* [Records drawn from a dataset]
----------------
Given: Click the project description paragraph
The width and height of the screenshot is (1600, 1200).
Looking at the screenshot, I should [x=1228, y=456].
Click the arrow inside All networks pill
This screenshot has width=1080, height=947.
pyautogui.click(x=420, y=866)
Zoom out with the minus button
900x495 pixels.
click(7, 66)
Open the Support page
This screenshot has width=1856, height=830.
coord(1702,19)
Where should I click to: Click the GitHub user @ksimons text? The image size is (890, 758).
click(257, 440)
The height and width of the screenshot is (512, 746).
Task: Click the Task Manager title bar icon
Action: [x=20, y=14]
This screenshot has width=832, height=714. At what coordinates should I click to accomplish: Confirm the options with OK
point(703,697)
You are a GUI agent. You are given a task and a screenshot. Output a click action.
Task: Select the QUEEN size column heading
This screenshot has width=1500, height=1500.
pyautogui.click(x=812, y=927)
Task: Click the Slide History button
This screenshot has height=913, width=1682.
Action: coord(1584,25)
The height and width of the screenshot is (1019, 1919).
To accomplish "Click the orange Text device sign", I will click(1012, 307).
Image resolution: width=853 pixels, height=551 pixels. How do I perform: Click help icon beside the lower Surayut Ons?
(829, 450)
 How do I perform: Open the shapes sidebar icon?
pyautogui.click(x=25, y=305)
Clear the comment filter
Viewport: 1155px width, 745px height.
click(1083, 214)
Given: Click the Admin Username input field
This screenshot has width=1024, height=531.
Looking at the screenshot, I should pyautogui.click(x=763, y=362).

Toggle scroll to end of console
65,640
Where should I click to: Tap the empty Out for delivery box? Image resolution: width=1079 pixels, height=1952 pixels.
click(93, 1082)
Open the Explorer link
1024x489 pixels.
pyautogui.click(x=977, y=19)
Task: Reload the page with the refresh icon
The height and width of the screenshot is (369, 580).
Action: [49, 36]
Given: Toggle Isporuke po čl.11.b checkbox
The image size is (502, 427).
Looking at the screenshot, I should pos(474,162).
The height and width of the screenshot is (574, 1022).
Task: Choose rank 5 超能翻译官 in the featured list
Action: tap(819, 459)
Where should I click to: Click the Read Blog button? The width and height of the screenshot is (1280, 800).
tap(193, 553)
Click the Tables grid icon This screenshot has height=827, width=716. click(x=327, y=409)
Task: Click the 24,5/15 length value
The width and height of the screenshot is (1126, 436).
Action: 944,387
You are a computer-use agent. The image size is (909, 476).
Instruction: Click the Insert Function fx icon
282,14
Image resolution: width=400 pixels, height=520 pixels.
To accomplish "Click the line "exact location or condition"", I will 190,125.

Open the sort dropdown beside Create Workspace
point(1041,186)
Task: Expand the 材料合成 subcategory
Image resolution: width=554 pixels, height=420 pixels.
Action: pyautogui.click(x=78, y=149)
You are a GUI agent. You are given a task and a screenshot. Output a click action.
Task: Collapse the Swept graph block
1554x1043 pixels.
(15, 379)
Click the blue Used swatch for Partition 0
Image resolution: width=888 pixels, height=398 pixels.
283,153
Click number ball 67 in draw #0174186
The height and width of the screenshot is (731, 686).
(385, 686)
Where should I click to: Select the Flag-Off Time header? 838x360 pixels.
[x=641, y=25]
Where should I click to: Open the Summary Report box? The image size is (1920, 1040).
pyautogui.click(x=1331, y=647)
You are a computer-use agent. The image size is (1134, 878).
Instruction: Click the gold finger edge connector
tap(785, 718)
----------------
What is asked for is an exact copy of the lines above from the one containing "The height and width of the screenshot is (1019, 1919)." through the one containing "Given: Click the Admin Username input field", and only those.

* [Written solution]
The height and width of the screenshot is (1019, 1919).
To accomplish "Click the orange Text device sign", I will click(1012, 307).
Image resolution: width=853 pixels, height=551 pixels. How do I perform: Click help icon beside the lower Surayut Ons?
(829, 450)
 How do I perform: Open the shapes sidebar icon?
pyautogui.click(x=25, y=305)
Clear the comment filter
Viewport: 1155px width, 745px height.
click(1083, 214)
Given: Click the Admin Username input field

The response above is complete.